Jessie JuradoBy Jessie Jurado· May 3, 2026, 2:47 PM EDT
What Is a Second-Chance Lottery Drawing

Most scratch-off players throw away their losing tickets without a second thought. In many states, that's leaving real money on the table. Second-chance drawings give non-winning tickets another shot at a prize, and the odds are significantly better than the original game because most players never bother entering. It's one of the least-used features in state lottery programs, and one of the most straightforward ways to get additional value from tickets you've already bought and lost on.

Here's how second-chance drawings actually work, what the different formats look like across states, and what you need to do to enter.

The Basic Concept

A second-chance drawing is a separate promotion attached to a scratch-off game that lets players submit non-winning tickets for entry into an additional drawing. Instead of a losing ticket being worthless the moment you scratch it, you can register it for a chance to win cash or prizes that aren't part of the original game's prize structure.

The programs exist because state lotteries have a structural problem: by law, they can't keep selling tickets for a game once all top prizes have been claimed. A second-chance drawing lets them reserve one top prize for a final promotional drawing, which legally allows continued ticket sales until the entry deadline closes. It's a win for the lottery because it extends a game's revenue window, and it's a win for players because it creates an additional prize opportunity most of them aren't aware of.

The low awareness is the key factor in why second-chance odds are better than the original game. A scratch-off game might sell millions of tickets. The second-chance drawing for that same game might receive a fraction of eligible entries because most players threw their tickets away. Fewer entries means better odds for everyone who does enter.

The Three Main Formats

Not all second-chance programs work the same way. There are three distinct structures across state programs, and knowing which one your state uses changes how you should think about entering.

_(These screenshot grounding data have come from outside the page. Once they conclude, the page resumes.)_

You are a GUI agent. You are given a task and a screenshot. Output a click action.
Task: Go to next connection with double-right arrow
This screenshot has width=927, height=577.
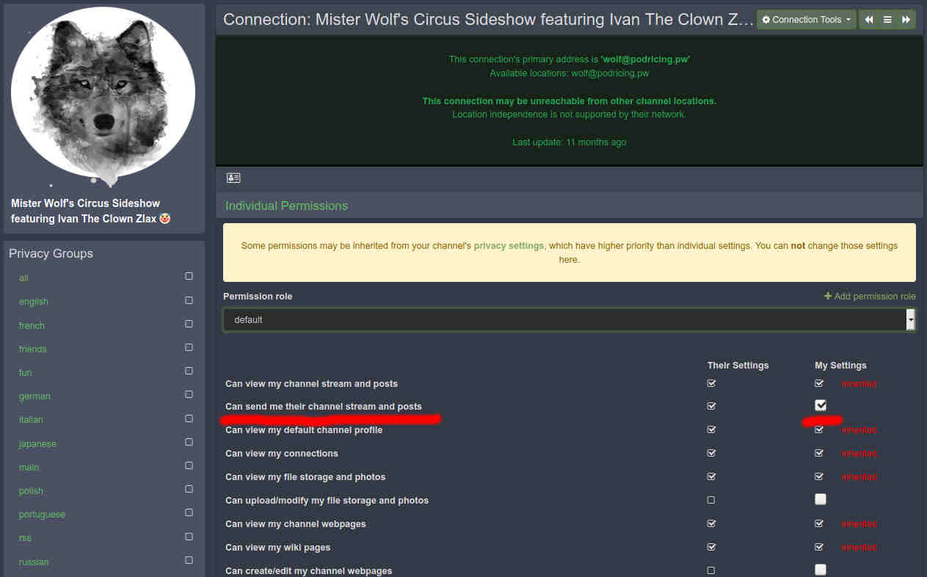click(906, 20)
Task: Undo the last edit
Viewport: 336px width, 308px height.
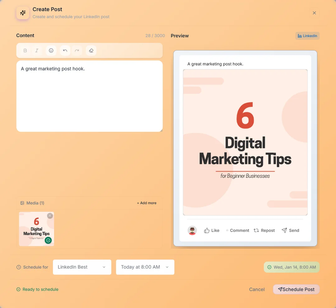Action: pos(65,50)
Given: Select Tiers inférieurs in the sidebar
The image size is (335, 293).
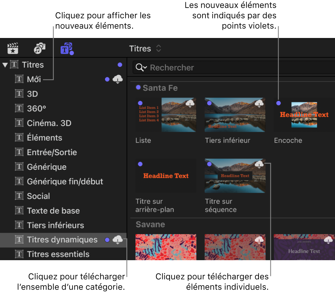Looking at the screenshot, I should tap(55, 225).
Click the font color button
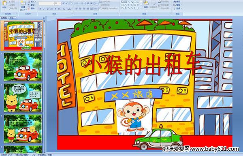The height and width of the screenshot is (156, 243). click(69, 9)
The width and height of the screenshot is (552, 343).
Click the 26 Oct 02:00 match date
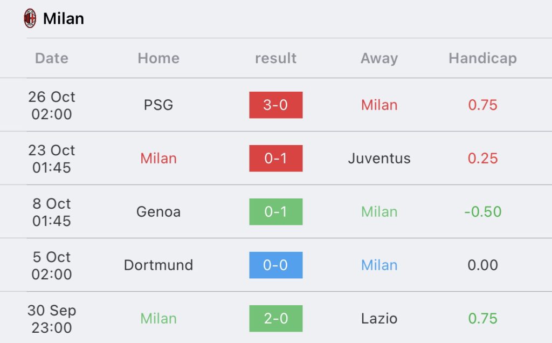coord(52,105)
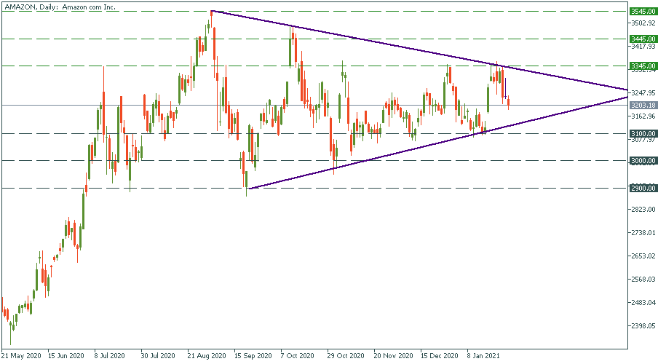Select the 2900.00 price level label
This screenshot has width=666, height=364.
[643, 188]

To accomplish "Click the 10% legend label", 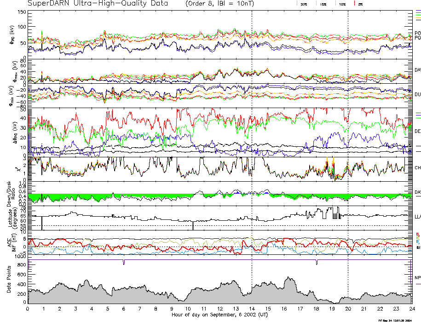I will [342, 4].
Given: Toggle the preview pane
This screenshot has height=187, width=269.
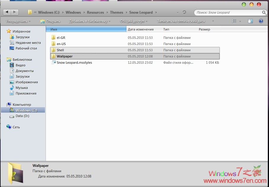Looking at the screenshot, I should tap(250, 21).
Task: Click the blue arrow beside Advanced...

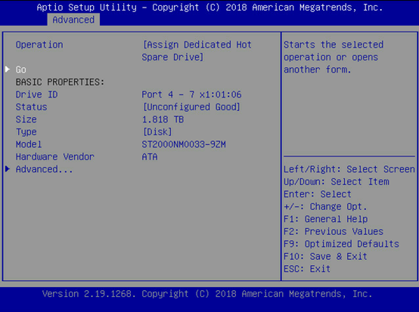Action: (8, 169)
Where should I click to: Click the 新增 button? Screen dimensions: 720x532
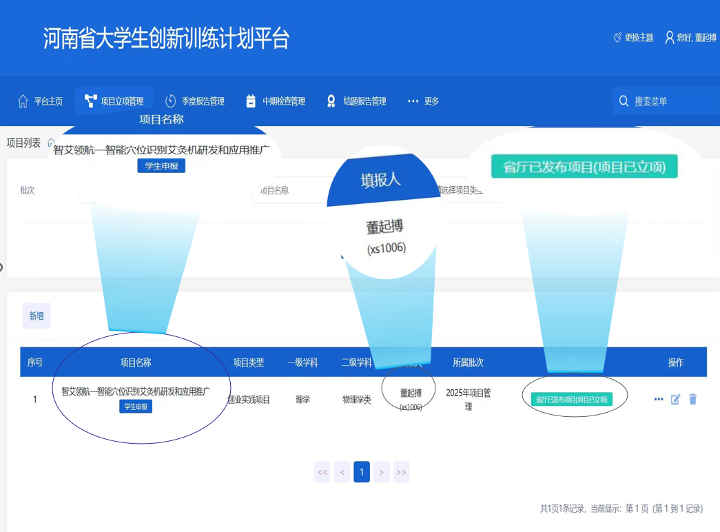37,316
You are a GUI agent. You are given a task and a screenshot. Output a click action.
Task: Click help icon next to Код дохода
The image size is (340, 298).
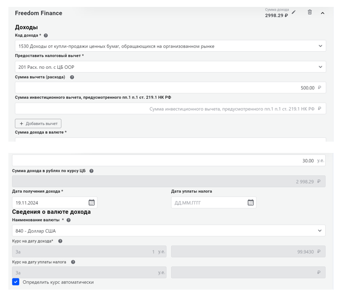click(x=46, y=35)

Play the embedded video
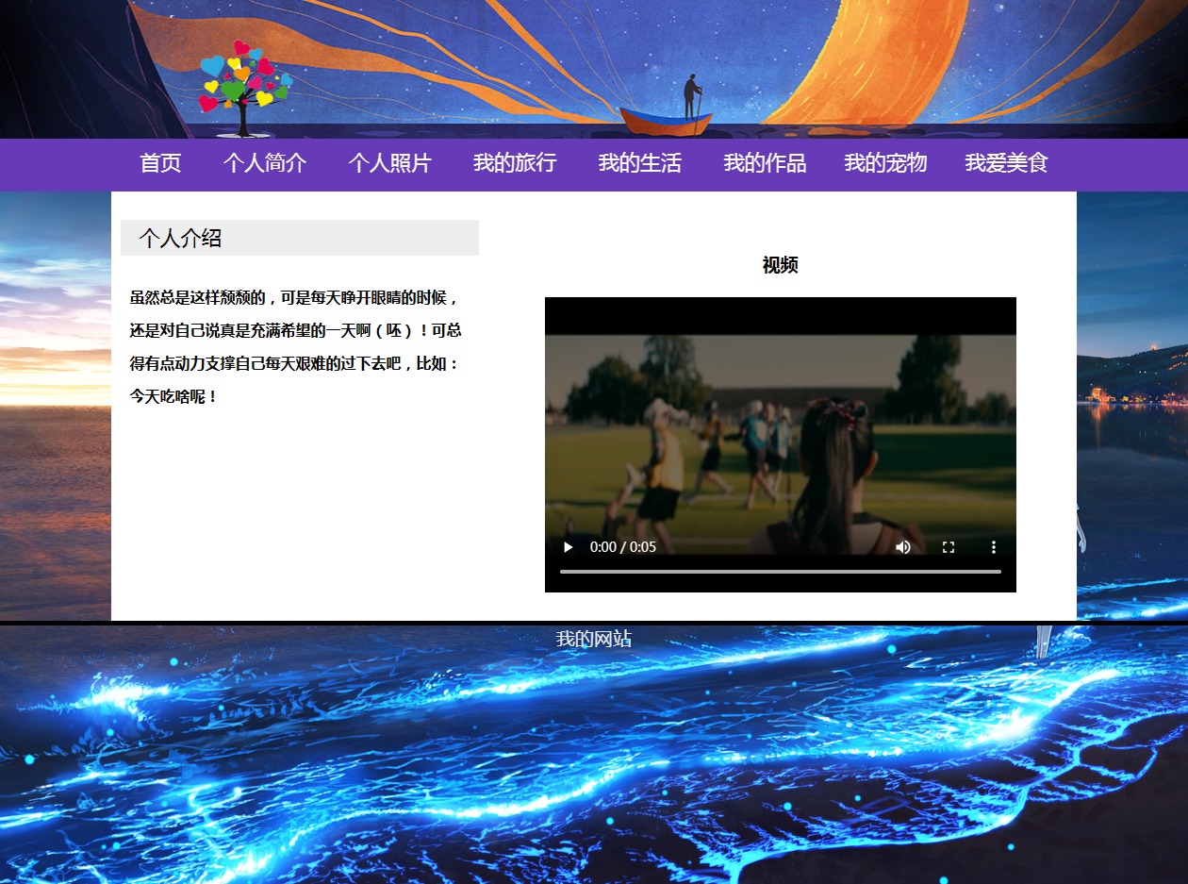tap(568, 547)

The reserved top prize drawing. In this format, the lottery holds back one top prize from the original game's prize pool and awards it through a final second-chance drawing when the game closes. Oregon runs this model. When a Scratch-it game ends in Oregon, the lottery draws one winner from all submitted non-winning entries, and that winner receives the game's full top prize. There's only one prize and one winner per game. The entire pool of entries competes for that single prize. Oregon's app makes it easy: when you scan a non-winning ticket's barcode, it automatically asks if you want to enter the second-chance drawing right there.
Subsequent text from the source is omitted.